> **Work request**
Where a line of the data below has the string "Mode", copy that line.

Stored records:
■ ■ ■ ■

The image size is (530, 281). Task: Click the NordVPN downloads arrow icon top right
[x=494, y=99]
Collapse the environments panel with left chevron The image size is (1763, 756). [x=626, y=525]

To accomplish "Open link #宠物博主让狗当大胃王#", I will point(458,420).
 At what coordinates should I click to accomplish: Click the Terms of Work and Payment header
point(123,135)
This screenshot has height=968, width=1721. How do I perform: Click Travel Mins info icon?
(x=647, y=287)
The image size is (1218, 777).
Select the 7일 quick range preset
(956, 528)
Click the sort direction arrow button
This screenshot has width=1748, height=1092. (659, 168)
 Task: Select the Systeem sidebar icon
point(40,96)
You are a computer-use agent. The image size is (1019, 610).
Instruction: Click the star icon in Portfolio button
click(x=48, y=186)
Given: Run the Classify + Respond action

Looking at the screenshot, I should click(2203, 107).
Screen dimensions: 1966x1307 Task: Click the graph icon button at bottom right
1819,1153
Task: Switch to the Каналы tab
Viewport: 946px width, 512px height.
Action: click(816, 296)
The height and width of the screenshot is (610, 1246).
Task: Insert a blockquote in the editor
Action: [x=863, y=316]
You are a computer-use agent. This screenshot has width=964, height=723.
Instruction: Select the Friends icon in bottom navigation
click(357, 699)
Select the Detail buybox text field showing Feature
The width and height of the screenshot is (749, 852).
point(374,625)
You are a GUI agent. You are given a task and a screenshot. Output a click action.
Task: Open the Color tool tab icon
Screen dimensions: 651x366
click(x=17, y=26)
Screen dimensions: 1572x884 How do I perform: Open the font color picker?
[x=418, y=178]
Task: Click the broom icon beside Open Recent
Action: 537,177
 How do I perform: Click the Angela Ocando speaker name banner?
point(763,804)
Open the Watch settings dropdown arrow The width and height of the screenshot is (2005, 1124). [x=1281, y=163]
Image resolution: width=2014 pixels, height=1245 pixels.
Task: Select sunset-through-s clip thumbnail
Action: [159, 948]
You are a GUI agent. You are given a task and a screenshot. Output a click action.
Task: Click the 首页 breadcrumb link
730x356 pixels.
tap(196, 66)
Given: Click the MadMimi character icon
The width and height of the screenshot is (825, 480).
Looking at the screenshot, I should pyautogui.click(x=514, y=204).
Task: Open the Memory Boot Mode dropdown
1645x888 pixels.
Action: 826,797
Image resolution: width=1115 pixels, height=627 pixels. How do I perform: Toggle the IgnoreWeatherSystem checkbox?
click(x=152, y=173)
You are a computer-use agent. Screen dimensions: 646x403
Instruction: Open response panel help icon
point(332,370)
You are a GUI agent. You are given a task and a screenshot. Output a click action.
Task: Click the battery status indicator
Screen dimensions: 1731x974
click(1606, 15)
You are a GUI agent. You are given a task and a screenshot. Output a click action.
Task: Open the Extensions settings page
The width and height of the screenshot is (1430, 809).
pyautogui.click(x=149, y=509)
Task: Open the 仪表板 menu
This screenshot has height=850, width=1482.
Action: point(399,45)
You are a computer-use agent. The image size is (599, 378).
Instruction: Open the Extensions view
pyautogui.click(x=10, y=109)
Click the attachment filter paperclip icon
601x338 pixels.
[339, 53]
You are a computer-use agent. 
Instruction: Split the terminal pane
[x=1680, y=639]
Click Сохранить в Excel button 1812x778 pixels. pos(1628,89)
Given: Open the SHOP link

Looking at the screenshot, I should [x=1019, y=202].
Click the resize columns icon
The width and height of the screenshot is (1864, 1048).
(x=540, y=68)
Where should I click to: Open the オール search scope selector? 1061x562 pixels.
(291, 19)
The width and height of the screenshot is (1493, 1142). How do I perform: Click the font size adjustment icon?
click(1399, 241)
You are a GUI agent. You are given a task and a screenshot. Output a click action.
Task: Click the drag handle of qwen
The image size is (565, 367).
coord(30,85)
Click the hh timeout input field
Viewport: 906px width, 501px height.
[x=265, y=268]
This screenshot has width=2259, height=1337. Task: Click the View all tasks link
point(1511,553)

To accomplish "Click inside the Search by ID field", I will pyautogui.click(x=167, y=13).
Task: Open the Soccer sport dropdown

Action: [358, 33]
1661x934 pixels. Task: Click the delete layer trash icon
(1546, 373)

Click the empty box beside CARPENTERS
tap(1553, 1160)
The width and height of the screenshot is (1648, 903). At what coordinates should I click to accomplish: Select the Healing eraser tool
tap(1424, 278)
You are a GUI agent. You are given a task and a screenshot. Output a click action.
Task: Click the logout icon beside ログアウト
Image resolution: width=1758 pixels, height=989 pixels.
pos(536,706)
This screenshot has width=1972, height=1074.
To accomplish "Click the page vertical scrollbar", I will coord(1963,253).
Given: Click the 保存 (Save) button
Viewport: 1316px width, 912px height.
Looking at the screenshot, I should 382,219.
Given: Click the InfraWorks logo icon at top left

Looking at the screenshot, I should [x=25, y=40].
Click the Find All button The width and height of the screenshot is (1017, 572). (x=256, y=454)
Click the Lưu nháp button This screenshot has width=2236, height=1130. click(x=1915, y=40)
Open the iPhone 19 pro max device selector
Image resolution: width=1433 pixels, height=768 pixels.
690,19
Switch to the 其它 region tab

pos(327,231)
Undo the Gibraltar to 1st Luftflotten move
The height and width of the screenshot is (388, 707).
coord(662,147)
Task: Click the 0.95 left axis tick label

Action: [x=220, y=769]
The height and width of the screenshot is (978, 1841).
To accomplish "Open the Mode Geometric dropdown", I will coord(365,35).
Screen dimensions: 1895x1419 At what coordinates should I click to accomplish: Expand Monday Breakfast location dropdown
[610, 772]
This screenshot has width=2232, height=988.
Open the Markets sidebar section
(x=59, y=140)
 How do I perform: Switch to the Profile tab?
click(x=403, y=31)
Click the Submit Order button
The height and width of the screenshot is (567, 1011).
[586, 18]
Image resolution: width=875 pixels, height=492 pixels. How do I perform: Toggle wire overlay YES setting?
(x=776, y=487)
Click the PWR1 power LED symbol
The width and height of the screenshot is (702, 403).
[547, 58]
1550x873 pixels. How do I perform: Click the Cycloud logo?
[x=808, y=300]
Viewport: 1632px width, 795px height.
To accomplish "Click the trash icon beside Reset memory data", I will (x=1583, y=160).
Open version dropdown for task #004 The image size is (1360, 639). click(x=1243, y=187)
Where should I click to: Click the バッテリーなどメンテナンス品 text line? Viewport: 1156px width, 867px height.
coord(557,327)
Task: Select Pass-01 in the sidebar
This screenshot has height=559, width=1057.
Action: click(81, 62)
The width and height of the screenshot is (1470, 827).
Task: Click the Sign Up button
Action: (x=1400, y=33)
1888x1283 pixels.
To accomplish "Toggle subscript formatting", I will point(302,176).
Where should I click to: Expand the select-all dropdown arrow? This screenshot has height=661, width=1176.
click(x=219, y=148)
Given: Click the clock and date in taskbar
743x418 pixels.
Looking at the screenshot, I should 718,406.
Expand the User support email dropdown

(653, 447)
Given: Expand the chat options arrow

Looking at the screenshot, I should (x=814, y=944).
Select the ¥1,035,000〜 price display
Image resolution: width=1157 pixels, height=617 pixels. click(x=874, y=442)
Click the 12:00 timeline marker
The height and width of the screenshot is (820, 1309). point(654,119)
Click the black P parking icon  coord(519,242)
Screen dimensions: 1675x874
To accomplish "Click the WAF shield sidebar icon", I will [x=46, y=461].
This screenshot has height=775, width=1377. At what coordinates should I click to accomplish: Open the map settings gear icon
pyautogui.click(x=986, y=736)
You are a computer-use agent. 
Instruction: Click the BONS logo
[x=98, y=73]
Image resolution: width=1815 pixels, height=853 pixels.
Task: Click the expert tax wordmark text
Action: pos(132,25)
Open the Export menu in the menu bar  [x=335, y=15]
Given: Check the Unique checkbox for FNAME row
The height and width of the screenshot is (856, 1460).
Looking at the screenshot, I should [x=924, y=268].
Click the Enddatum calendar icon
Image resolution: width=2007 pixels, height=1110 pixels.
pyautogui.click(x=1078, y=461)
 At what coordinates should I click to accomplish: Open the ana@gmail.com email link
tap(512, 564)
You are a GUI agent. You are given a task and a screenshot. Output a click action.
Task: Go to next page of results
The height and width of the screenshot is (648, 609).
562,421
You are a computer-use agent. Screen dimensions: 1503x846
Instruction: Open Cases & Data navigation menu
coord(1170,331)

■ ■ ■ ■

> **Output for this exercise**
Task: Open the Memory Boot Mode dropdown
To accomplish "Open the Mode Geometric dropdown", I will coord(365,35).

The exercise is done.